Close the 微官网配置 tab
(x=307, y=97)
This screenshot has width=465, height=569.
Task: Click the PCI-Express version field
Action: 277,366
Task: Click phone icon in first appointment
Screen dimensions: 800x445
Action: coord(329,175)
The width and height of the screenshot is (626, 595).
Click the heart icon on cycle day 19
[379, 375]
------------
__WHAT YOU HAVE TO DO__
The lines to return run from the one containing "Screen dimensions: 800x445" through the last line of the records above. Give them exactly and include nothing more.

__RESULT BELOW__
Screen dimensions: 800x445
Action: coord(329,175)
The width and height of the screenshot is (626, 595).
Click the heart icon on cycle day 19
[379, 375]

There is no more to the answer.